Open AccessNuclear p120-catenin contributes to anoikis resistance of Lobular Breast Cancer through Kaiso-dependent Wnt11 expression
Author(s) -
Robert A. H. van de Ven,
Milou Tenhagen,
Wouter Meuleman,
Jeske J. G. van Riel,
Ron C.J. Schackmann,
Patrick W.B. Derksen
Publication year - 2015
Publication title -
disease models and mechanisms
Language(s) - English
Resource type - Journals
SCImago Journal Rank - 2.327
H-Index - 83
eISSN - 1754-8411
pISSN - 1754-8403
DOI - 10.1242/dmm.018648
Subject(s) - anoikis , rhoa , microbiology and biotechnology , downregulation and upregulation , cancer research , catenin , biology , metastasis , signal transduction , cancer , wnt signaling pathway , genetics , gene
E-cadherin inactivation underpins the progression of invasive lobular breast carcinoma (ILC). In ILC, p120-catenin (p120) translocates to the cytosol where it controls anchorage independence through the Rho-Rock signaling pathway, a key mechanism driving tumor growth and metastasis. We now demonstrate that anchorage-independent ILC cells show an increase in nuclear p120, which results in relief of transcriptional repression by Kaiso.
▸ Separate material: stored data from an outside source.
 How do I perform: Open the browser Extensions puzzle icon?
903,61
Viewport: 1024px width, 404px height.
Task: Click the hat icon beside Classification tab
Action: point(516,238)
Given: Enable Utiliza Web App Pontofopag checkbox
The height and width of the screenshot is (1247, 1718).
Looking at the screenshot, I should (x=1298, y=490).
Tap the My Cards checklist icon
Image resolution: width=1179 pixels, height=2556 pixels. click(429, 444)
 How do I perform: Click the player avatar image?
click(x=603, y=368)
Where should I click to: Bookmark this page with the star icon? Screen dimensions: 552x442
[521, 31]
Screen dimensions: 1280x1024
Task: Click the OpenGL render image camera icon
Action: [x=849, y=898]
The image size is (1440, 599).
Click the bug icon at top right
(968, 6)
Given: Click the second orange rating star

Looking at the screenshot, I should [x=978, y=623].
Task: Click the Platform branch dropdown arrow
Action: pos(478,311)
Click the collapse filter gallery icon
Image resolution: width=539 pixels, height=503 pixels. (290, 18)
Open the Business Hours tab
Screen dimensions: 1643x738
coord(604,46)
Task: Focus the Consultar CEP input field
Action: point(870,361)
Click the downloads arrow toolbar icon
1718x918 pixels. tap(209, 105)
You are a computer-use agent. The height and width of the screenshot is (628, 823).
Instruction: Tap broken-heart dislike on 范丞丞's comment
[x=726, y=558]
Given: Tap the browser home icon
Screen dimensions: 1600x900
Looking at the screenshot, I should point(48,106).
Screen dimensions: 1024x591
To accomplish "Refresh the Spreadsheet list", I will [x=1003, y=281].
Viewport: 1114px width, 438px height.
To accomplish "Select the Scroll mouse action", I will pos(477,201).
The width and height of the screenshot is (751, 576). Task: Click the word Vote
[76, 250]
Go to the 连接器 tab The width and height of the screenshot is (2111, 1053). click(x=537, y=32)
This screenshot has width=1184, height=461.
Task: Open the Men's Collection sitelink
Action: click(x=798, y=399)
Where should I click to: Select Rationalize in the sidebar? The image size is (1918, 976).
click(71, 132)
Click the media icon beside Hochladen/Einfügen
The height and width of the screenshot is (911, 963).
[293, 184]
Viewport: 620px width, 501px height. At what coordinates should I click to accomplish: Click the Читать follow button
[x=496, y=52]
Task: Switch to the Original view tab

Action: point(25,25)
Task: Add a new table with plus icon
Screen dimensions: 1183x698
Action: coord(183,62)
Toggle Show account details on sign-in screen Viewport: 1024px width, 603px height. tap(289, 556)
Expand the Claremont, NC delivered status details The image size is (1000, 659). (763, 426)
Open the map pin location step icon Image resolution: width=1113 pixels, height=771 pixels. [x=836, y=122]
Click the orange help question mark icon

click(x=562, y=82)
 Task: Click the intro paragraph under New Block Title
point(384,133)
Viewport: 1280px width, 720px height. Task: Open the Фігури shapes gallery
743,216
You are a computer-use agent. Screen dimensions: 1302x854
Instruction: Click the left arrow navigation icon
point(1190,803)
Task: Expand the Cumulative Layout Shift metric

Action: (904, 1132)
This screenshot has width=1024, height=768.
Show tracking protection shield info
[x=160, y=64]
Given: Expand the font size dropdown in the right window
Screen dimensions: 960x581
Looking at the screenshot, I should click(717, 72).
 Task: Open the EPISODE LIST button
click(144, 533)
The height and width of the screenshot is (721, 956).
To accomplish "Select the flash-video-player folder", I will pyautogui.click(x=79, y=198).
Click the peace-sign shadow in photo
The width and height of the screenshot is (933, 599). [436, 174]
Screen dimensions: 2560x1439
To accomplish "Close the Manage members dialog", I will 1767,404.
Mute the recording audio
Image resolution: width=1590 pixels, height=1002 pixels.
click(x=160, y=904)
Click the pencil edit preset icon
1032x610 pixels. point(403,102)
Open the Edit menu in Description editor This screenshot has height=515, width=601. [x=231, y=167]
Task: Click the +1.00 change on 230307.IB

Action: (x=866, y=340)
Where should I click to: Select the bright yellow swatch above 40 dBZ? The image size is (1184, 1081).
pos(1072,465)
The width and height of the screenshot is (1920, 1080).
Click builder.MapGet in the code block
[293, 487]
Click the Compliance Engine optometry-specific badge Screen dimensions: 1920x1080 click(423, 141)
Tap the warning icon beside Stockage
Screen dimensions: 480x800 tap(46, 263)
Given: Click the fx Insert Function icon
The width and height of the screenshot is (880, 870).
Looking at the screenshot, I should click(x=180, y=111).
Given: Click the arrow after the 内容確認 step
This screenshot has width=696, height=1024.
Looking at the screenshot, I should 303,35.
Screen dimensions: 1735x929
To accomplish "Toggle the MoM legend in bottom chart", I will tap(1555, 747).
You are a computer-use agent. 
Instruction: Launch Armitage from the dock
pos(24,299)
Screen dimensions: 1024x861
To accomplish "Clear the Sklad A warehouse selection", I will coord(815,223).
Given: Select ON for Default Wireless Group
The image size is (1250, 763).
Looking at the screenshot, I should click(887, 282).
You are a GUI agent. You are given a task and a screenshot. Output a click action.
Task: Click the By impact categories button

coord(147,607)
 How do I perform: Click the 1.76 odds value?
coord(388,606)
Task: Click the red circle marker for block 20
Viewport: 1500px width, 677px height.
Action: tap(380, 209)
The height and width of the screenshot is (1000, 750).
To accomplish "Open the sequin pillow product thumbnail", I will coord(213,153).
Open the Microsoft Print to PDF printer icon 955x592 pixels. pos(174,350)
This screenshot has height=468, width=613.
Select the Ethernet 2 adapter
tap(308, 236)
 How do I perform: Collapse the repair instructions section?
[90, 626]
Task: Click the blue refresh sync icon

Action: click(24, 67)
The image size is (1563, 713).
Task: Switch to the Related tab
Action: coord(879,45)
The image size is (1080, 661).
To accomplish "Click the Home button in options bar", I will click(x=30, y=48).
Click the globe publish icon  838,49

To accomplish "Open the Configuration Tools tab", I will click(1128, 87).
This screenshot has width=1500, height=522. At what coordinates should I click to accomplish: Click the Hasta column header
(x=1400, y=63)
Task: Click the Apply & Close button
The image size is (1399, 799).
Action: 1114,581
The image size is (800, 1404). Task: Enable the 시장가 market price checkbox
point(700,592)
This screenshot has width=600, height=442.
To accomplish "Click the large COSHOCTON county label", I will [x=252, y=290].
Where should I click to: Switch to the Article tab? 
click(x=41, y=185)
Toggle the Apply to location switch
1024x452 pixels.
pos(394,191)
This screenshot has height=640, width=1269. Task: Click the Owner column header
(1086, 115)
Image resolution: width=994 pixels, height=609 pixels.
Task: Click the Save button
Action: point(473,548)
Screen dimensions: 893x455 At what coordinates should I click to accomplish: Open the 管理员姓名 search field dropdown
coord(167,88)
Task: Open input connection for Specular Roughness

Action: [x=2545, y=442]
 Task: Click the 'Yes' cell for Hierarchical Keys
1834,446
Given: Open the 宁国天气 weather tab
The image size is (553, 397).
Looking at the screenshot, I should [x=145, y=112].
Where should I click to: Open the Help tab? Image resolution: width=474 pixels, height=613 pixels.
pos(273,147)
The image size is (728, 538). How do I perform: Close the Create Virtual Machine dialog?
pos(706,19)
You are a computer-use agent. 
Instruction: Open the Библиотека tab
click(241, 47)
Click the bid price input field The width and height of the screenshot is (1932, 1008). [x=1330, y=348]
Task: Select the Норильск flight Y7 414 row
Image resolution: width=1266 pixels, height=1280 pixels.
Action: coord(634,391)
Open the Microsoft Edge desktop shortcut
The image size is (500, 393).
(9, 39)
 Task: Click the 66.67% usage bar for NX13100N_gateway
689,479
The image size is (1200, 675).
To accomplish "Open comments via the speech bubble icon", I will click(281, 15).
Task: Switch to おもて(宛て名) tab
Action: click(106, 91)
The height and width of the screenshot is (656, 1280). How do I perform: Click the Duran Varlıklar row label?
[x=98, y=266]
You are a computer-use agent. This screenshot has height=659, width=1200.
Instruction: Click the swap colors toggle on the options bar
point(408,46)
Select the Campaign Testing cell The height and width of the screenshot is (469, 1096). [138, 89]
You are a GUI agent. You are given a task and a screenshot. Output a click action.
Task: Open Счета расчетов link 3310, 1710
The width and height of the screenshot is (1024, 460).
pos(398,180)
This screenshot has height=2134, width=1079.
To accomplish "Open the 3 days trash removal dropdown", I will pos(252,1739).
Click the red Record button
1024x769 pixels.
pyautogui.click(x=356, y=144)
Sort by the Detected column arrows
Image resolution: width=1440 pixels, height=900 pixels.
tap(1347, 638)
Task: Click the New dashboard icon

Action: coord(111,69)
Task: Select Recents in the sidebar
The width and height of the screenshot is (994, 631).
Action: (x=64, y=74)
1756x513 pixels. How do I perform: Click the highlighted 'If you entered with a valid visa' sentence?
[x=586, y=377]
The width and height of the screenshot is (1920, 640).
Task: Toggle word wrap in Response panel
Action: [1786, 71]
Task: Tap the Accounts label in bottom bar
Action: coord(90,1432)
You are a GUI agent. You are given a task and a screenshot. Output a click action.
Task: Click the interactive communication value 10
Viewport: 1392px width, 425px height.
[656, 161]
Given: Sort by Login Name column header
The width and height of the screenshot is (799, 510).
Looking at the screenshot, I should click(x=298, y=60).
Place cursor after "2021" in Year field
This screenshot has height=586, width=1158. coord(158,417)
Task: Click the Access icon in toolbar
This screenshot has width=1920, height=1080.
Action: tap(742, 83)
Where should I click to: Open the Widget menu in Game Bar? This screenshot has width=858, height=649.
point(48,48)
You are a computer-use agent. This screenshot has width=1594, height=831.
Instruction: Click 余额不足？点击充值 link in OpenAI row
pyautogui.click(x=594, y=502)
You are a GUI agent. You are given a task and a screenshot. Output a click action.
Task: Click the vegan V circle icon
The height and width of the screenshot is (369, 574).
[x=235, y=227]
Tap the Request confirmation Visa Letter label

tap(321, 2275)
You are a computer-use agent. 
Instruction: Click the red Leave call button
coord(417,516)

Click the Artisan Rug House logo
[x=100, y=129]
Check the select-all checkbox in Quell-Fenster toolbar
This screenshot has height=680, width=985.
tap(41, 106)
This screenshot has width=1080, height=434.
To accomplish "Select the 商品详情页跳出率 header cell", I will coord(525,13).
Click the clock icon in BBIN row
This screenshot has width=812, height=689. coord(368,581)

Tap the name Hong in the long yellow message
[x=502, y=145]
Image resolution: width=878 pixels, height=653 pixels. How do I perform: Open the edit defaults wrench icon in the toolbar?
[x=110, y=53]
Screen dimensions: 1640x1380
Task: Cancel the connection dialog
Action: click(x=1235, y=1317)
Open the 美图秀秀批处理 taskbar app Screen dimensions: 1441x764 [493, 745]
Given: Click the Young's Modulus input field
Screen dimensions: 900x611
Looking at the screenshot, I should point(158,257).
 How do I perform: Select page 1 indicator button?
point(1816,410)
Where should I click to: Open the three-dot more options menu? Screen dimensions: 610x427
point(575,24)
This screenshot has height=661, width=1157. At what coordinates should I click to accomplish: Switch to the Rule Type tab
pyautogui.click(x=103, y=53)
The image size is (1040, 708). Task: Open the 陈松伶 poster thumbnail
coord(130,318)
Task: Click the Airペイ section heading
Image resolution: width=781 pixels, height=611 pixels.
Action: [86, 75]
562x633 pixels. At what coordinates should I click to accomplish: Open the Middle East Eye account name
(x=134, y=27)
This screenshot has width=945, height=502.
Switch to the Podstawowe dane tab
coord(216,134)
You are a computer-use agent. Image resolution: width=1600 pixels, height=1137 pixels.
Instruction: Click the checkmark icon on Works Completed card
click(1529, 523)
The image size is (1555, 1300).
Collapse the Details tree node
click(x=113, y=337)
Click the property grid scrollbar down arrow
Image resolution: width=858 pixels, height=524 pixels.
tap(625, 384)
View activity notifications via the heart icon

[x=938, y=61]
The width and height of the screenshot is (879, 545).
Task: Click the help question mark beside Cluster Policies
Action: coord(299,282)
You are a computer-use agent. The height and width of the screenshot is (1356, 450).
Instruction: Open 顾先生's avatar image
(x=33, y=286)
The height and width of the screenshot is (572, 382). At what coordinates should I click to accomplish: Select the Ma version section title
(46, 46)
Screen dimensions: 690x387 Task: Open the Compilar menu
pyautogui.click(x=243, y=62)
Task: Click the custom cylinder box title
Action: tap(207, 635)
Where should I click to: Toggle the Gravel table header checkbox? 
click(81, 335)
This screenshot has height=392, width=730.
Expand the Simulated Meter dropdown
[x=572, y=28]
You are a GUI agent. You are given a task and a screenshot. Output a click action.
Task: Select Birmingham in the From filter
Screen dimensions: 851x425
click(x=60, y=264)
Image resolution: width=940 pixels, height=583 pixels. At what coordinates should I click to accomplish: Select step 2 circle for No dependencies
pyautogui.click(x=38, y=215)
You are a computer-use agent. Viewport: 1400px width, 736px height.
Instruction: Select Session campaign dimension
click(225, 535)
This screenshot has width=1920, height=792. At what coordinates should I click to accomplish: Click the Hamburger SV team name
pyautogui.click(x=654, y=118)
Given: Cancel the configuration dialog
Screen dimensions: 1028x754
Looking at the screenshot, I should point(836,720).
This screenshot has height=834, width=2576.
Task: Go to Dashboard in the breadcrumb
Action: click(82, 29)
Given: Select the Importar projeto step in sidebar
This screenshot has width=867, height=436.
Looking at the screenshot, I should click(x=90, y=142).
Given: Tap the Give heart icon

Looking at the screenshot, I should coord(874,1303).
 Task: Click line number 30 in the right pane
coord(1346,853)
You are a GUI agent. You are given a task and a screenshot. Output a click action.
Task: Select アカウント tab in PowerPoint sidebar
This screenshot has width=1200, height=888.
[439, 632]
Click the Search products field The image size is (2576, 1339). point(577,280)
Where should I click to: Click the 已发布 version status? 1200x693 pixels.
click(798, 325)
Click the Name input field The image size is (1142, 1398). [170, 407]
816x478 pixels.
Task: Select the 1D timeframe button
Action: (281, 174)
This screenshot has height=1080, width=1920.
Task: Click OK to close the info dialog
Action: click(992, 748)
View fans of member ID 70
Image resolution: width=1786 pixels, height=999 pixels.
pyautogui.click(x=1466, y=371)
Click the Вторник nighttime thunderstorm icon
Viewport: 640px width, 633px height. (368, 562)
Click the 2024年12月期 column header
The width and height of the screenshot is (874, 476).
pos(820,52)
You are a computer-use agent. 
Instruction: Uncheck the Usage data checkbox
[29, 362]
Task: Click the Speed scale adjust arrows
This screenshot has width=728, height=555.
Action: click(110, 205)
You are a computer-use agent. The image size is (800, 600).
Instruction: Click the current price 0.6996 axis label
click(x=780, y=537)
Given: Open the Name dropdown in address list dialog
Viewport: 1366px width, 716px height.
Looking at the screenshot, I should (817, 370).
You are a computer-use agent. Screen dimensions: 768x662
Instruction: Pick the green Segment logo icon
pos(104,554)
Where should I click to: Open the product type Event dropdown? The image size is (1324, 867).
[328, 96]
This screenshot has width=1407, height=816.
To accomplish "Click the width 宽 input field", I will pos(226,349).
To identify the Kaiso target genes that control anchorage independence we performed genome-wide mRNA profiling on anoikis-resistant mouse ILC cells, and identified 29 candidate target genes, including the established Kaiso target Wnt11. Our data indicate that anchorage-independent upregulation of Wnt11 in ILC cells is controlled by nuclear p120 through inhibition of Kaiso-mediated transcriptional repression. Finally, we show that Wnt11 promotes activation of RhoA, which causes ILC anoikis resistance. Our findings thereby establish a mechanistic link between E-cadherin loss and subsequent control of Rho-driven anoikis resistance through p120- and Kaiso-dependent expression of Wnt11.